[Start Records for this exercise]
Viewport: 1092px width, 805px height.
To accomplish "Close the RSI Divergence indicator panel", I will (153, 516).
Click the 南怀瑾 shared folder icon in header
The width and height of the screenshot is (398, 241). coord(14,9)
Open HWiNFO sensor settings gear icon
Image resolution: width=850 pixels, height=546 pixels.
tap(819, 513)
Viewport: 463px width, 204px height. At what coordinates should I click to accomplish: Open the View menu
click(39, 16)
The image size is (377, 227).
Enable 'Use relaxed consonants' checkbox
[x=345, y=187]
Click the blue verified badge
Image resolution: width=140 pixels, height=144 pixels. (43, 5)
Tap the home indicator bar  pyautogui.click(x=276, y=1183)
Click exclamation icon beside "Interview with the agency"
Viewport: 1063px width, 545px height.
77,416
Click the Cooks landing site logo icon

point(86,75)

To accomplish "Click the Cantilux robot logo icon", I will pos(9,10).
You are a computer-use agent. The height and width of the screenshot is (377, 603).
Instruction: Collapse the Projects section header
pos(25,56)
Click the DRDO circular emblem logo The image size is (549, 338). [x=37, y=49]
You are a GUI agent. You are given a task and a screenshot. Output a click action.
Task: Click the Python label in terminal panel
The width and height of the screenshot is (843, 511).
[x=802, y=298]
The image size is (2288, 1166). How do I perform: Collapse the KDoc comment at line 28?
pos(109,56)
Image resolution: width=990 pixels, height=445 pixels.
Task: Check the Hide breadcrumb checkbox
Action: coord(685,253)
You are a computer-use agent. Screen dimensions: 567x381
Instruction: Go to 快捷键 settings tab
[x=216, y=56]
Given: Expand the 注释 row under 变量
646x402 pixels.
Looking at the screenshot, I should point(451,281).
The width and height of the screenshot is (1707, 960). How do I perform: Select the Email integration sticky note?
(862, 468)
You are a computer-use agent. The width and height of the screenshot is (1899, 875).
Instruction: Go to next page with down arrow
[End Records for this exercise]
The problem >> Update the data listing by replacing every "Instruction" with "Command" and leaving everything else unchanged.

Final answer >>
Viewport: 1092px width, 805px height.
To accomplish "Close the RSI Divergence indicator panel", I will (153, 516).
Click the 南怀瑾 shared folder icon in header
The width and height of the screenshot is (398, 241). coord(14,9)
Open HWiNFO sensor settings gear icon
Image resolution: width=850 pixels, height=546 pixels.
tap(819, 513)
Viewport: 463px width, 204px height. At what coordinates should I click to accomplish: Open the View menu
click(39, 16)
The image size is (377, 227).
Enable 'Use relaxed consonants' checkbox
[x=345, y=187]
Click the blue verified badge
Image resolution: width=140 pixels, height=144 pixels. (43, 5)
Tap the home indicator bar  pyautogui.click(x=276, y=1183)
Click exclamation icon beside "Interview with the agency"
Viewport: 1063px width, 545px height.
77,416
Click the Cooks landing site logo icon

point(86,75)

To accomplish "Click the Cantilux robot logo icon", I will pos(9,10).
You are a computer-use agent. The height and width of the screenshot is (377, 603).
Command: Collapse the Projects section header
pos(25,56)
Click the DRDO circular emblem logo The image size is (549, 338). [x=37, y=49]
You are a GUI agent. You are given a task and a screenshot. Output a click action.
Task: Click the Python label in terminal panel
The width and height of the screenshot is (843, 511).
[x=802, y=298]
The image size is (2288, 1166). How do I perform: Collapse the KDoc comment at line 28?
pos(109,56)
Image resolution: width=990 pixels, height=445 pixels.
Task: Check the Hide breadcrumb checkbox
Action: coord(685,253)
You are a computer-use agent. Screen dimensions: 567x381
Command: Go to 快捷键 settings tab
[x=216, y=56]
Given: Expand the 注释 row under 变量
646x402 pixels.
Looking at the screenshot, I should point(451,281).
The width and height of the screenshot is (1707, 960). How do I perform: Select the Email integration sticky note?
(862, 468)
You are a computer-use agent. The width and height of the screenshot is (1899, 875).
Command: Go to next page with down arrow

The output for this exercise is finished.